I can provide more data pieces, but am limited in ability to provide the entire redo file as it's external data.

bersler commented 3 months ago

Hi @mitchellmann , please describe me what is your idea to:

  1. understand what has actually happened
  2. reproduce this problem
  3. write proper implementation how to handle it
  4. make tests that verify proper implementation based on the information above.

What would be next step to do?

There are 2 options:

  1. create a reproduction that I can run to get the same results to do the above
  2. provide redo logs with some data (perhaps an NDA can be signed if this contains sensitive data) - with the redo logs I can alter system dump log file to see the interpretation of Oracle of that data - definitely I can't do that with some dump of one block from the middle of the redo log

If neither of those can be achieved, we can close the issue.

Regards, Adam

mitchellmann commented 3 months ago

Hi @bersler,

I didn't realize Oracle had the ALTER SYSTEM DUMP LOGFILE capability. I think that helps me get unstuck. I'm going to run with that and will circle back with either a resolution or at least more information. Thank you.

bersler commented 3 months ago

It does not print any information about supplemental log anyway.

bersler commented 3 months ago

Any chance for a reproduction? Of not then I will close the issue and we can reopen it when somebody has the same issue and can provide reproduction.

mitchellmann commented 3 months ago

Hi @bersler Was able to reproduce this. I've run one of the logs in question through a log dump. Both REDO RECORDS of the block in question are attached.

I'll note, I had it running just against sys and a single user's tables. This was stable, but action on another schema seems to cause this issue. REDO RECORDS.txt

I'm going to continue some different types of tables to try and further eliminate issue, but wanted to provide this in the interim.

bersler commented 3 months ago

Problem reproduction missing.

mitchellmann commented 3 months ago

Agree with closing at this point. Thanks @bersler

For those that find this later: I've narrowed down the issue to a subset of tables within the database. It's unclear why the supplemental logging has an issue with these few tables. If I find a clear answer, I'll update.

bersler commented 3 months ago

Hi @mitchellmann, please understand that all changes that go to the code must have justification with real test data. If I don't have test data I will not change a single byte. I must be able to verify with all further changes of the code that still this test data is parsed correctly. If you find a solution please go ahead with a fork of the project. Good luck!

mitchellmann commented 2 months ago

For those who find this later. This issue was a database trigger. Most triggers seem ok, but issues seem to arise on: BEFORE [INSERT, UPDATE, DELETE] FOR EACH ROW triggers.

"Before" OR "for each row" is ok, but not together.

@bersler is this expected?
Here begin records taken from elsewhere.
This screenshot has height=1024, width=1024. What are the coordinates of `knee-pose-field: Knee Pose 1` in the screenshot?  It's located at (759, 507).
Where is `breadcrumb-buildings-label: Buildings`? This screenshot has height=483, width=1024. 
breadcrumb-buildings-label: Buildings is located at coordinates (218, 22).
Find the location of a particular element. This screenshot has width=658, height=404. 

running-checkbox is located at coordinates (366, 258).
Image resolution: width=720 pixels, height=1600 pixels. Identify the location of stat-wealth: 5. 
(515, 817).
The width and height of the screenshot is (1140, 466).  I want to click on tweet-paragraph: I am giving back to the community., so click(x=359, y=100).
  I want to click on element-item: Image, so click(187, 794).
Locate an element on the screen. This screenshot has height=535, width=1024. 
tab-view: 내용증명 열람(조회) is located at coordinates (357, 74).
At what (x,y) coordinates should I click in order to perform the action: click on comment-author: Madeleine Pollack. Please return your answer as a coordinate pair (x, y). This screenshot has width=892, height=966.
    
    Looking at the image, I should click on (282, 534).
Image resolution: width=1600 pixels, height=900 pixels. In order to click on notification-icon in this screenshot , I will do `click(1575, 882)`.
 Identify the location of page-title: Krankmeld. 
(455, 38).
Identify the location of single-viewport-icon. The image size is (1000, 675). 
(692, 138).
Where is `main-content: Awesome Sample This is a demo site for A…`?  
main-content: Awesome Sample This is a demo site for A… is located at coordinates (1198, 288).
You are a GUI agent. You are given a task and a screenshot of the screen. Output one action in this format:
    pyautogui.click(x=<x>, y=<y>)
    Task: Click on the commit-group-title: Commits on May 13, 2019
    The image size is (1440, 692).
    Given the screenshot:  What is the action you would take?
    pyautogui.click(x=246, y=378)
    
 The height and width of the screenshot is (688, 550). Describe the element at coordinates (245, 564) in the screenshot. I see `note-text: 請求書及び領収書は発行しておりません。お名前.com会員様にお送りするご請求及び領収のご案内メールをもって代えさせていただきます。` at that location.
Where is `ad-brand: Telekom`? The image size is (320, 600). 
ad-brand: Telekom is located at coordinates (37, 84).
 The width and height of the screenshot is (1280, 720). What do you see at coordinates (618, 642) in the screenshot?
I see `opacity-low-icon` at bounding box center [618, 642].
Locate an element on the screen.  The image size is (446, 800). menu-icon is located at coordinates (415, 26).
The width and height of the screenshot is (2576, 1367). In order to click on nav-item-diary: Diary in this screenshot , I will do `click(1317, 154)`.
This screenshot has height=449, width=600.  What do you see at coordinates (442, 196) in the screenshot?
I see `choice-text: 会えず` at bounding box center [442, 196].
I can't find anything in the repo.

bersler commented 2 months ago

Thanks @mitchellmann for feedback. Great work!

Can you provide an example reproduction script which shows the error on a simple XE Oracle docker image? I mean for example - tak OpenLogReplicator-docker image, run it, execute some exact provided SQL and - voila - OLR stops. This is exactly what is required to write a fix. So that somebody who is working on the fix would not need to check all possible configuration parameters and command combinations to actually reproduce the same problem.

Cheers, Adam